By Philip Thompson, Professor of Systematic Theology and Christian Heritage

August 12, 2019

Published by The Christian Citizen
Photo by Markus Spiske on Unsplash

I began this series of brief articles noting the poet Scott Cairns has defined repentance as “turning toward,” and summarized the crises facing theological education as being ones of relevance and cost. I introduced Sioux Falls Seminary’s Kairos Project as one example of turning toward new approaches to theological education. Last month, I focused on our turn toward a contextual, theologically-informed outcomes-based educational philosophy in response to the first crisis. It is, without question, an innovative turn, yet not without precedent. It extends and modifies innovations over the last several decades in the area of competency-based education.

This month I will introduce the more revolutionary turn, one to a new financial model. A key tenet of Kairos is integrated organizational development. The Kairos Project is built on overlapping, indeed interlocking, philosophies of education and organizational design. In many ways, one cannot fully be embraced without the other. While the extent of connection cannot be conveyed adequately in an article of this length, the two cannot be separated.
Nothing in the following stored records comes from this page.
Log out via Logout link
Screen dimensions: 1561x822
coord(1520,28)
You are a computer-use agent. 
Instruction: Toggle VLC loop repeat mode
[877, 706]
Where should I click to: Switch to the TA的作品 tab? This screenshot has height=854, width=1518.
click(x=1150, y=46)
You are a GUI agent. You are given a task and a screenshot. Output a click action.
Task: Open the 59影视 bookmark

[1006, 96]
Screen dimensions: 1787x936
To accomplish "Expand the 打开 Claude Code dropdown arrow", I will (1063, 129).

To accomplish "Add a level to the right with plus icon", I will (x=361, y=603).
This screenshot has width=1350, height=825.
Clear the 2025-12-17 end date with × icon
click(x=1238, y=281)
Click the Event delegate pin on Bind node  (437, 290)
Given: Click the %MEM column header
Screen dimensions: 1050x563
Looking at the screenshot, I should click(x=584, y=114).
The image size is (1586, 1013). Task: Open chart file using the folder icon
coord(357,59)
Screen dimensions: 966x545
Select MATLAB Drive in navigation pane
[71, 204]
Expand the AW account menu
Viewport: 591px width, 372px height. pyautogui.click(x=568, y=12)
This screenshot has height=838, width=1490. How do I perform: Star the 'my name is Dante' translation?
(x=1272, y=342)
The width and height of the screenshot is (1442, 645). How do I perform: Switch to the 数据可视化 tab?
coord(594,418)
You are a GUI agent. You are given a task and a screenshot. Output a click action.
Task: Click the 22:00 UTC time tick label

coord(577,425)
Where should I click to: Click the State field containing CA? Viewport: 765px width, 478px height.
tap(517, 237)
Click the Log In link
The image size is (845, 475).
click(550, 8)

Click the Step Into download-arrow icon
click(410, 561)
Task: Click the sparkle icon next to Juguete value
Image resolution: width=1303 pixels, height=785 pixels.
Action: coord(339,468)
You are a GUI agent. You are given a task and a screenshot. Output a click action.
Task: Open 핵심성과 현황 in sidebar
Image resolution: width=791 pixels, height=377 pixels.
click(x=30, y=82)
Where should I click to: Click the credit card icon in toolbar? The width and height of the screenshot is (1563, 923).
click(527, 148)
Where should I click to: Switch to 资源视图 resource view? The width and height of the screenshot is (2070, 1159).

I have shared some of the ways in which God has been active within students’ contexts to enable flourishing life, what Miroslav Volf and Matthew Croasmun have called “the mode of the true life under the conditions of the false.” It would hardly be fitting were the seminary in which they study not to seek equally to contribute to and promote flourishing. An important part of the story of Sioux Falls Seminary’s Kairos Project is its own commitment to faithful stewardship in the fulfillment of its institutional vocation for the sake of cultivating flourishing in ministry.